◆ GIVEN REQUEST ◆
Copy out the items word for word, from the first line through the line that contains "coord(203,96)", including that line.

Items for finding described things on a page

------

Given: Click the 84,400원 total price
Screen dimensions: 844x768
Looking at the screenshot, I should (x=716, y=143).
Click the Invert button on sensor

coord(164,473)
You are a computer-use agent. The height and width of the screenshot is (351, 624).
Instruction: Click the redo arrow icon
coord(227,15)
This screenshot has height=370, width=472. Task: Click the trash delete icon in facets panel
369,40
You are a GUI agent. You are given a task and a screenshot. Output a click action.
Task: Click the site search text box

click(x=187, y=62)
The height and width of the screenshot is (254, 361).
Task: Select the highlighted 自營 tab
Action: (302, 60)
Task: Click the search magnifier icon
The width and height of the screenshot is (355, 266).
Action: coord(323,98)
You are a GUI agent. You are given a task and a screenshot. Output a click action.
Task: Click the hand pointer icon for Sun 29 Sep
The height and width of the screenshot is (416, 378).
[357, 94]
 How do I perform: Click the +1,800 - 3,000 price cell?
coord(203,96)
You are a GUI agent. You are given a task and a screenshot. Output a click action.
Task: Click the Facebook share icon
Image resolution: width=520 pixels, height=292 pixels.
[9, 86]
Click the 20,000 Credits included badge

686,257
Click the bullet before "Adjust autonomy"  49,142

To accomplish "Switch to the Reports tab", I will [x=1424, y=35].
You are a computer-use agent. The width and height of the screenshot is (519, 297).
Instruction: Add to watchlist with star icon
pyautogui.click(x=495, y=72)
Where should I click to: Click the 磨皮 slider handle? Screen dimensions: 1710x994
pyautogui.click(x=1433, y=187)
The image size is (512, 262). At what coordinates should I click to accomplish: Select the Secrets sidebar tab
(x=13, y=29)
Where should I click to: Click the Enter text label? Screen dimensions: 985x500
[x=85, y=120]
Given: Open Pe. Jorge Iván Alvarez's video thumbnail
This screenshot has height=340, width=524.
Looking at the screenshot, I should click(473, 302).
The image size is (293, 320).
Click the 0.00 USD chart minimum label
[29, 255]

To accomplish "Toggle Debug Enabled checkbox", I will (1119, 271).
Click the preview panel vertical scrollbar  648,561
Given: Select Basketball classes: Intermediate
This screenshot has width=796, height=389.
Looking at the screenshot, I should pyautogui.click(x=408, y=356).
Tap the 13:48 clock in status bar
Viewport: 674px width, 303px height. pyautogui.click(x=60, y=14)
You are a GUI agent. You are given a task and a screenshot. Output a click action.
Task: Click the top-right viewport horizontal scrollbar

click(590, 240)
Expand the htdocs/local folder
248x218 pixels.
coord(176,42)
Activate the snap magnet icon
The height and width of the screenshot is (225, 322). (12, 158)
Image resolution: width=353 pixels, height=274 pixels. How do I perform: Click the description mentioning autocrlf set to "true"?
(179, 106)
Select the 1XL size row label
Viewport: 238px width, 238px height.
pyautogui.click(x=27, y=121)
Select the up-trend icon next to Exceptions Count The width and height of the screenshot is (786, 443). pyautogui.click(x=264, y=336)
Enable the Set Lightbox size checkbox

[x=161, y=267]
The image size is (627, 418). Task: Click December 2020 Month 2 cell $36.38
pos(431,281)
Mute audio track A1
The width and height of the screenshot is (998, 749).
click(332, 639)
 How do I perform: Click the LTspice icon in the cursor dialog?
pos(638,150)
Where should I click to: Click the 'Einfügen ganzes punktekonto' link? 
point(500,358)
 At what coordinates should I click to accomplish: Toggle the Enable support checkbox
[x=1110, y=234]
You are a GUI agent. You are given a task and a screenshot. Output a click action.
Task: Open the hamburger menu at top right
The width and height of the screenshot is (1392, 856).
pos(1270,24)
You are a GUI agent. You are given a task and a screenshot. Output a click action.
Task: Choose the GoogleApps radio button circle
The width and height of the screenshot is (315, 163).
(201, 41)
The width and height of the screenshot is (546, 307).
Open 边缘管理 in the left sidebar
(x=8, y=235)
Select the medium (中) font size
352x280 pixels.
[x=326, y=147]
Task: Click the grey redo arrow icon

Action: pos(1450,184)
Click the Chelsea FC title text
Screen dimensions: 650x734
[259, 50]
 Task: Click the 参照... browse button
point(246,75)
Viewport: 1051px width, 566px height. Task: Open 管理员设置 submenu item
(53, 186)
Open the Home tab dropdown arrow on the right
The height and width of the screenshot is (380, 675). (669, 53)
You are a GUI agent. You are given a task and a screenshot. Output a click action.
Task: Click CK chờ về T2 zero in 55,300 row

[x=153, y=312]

------

◆ EXPECTED ANSWER ◆
Given: Click the 84,400원 total price
Screen dimensions: 844x768
Looking at the screenshot, I should (x=716, y=143).
Click the Invert button on sensor

coord(164,473)
You are a computer-use agent. The height and width of the screenshot is (351, 624).
Instruction: Click the redo arrow icon
coord(227,15)
This screenshot has height=370, width=472. Task: Click the trash delete icon in facets panel
369,40
You are a GUI agent. You are given a task and a screenshot. Output a click action.
Task: Click the site search text box

click(x=187, y=62)
The height and width of the screenshot is (254, 361).
Task: Select the highlighted 自營 tab
Action: (302, 60)
Task: Click the search magnifier icon
The width and height of the screenshot is (355, 266).
Action: coord(323,98)
You are a GUI agent. You are given a task and a screenshot. Output a click action.
Task: Click the hand pointer icon for Sun 29 Sep
The height and width of the screenshot is (416, 378).
[357, 94]
 How do I perform: Click the +1,800 - 3,000 price cell?
coord(203,96)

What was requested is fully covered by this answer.